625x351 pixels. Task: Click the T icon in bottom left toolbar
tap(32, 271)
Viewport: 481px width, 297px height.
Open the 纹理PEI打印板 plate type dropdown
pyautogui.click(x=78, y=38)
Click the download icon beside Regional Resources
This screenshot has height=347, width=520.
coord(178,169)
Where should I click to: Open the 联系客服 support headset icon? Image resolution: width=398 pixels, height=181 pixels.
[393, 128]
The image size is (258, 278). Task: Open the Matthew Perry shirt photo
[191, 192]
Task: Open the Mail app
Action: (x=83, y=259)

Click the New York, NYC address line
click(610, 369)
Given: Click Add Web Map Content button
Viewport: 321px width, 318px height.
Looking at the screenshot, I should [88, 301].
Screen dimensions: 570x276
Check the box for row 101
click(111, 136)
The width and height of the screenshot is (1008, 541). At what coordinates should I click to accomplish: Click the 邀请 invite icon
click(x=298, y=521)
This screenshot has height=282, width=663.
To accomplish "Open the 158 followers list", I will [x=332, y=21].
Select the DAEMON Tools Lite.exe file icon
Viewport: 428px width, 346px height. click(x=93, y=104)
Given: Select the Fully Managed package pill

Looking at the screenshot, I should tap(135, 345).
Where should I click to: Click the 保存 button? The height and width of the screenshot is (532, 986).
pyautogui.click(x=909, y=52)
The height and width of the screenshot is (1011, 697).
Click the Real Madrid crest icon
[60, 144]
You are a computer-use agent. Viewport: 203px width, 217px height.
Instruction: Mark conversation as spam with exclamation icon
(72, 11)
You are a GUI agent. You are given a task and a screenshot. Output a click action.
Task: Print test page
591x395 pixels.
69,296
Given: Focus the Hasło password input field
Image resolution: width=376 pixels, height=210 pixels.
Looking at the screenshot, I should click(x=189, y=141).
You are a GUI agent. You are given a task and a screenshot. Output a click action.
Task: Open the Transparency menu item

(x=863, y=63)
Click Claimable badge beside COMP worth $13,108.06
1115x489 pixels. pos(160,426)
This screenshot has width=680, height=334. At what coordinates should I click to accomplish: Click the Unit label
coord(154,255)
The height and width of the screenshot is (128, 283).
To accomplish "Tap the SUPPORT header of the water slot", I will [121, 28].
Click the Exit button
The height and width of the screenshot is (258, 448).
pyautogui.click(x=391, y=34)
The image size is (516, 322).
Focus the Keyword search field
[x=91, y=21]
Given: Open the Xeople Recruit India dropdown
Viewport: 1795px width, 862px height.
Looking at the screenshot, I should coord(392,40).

------------------------------------

Exactly as given, repeat each line above.

* **OUTPUT OF THE EXERCISE**
625x351 pixels. Task: Click the T icon in bottom left toolbar
tap(32, 271)
Viewport: 481px width, 297px height.
Open the 纹理PEI打印板 plate type dropdown
pyautogui.click(x=78, y=38)
Click the download icon beside Regional Resources
This screenshot has height=347, width=520.
coord(178,169)
Where should I click to: Open the 联系客服 support headset icon? Image resolution: width=398 pixels, height=181 pixels.
[393, 128]
The image size is (258, 278). Task: Open the Matthew Perry shirt photo
[191, 192]
Task: Open the Mail app
Action: (x=83, y=259)

Click the New York, NYC address line
click(610, 369)
Given: Click Add Web Map Content button
Viewport: 321px width, 318px height.
Looking at the screenshot, I should [88, 301].
Screen dimensions: 570x276
Check the box for row 101
click(111, 136)
The width and height of the screenshot is (1008, 541). At what coordinates should I click to accomplish: Click the 邀请 invite icon
click(x=298, y=521)
This screenshot has height=282, width=663.
To accomplish "Open the 158 followers list", I will [x=332, y=21].
Select the DAEMON Tools Lite.exe file icon
Viewport: 428px width, 346px height. click(x=93, y=104)
Given: Select the Fully Managed package pill

Looking at the screenshot, I should tap(135, 345).
Where should I click to: Click the 保存 button? The height and width of the screenshot is (532, 986).
pyautogui.click(x=909, y=52)
The height and width of the screenshot is (1011, 697).
Click the Real Madrid crest icon
[60, 144]
You are a computer-use agent. Viewport: 203px width, 217px height.
Instruction: Mark conversation as spam with exclamation icon
(72, 11)
You are a GUI agent. You are given a task and a screenshot. Output a click action.
Task: Print test page
591x395 pixels.
69,296
Given: Focus the Hasło password input field
Image resolution: width=376 pixels, height=210 pixels.
Looking at the screenshot, I should click(x=189, y=141).
You are a GUI agent. You are given a task and a screenshot. Output a click action.
Task: Open the Transparency menu item

(x=863, y=63)
Click Claimable badge beside COMP worth $13,108.06
1115x489 pixels. pos(160,426)
This screenshot has width=680, height=334. At what coordinates should I click to accomplish: Click the Unit label
coord(154,255)
The height and width of the screenshot is (128, 283).
To accomplish "Tap the SUPPORT header of the water slot", I will [121, 28].
Click the Exit button
The height and width of the screenshot is (258, 448).
pyautogui.click(x=391, y=34)
The image size is (516, 322).
Focus the Keyword search field
[x=91, y=21]
Given: Open the Xeople Recruit India dropdown
Viewport: 1795px width, 862px height.
Looking at the screenshot, I should coord(392,40).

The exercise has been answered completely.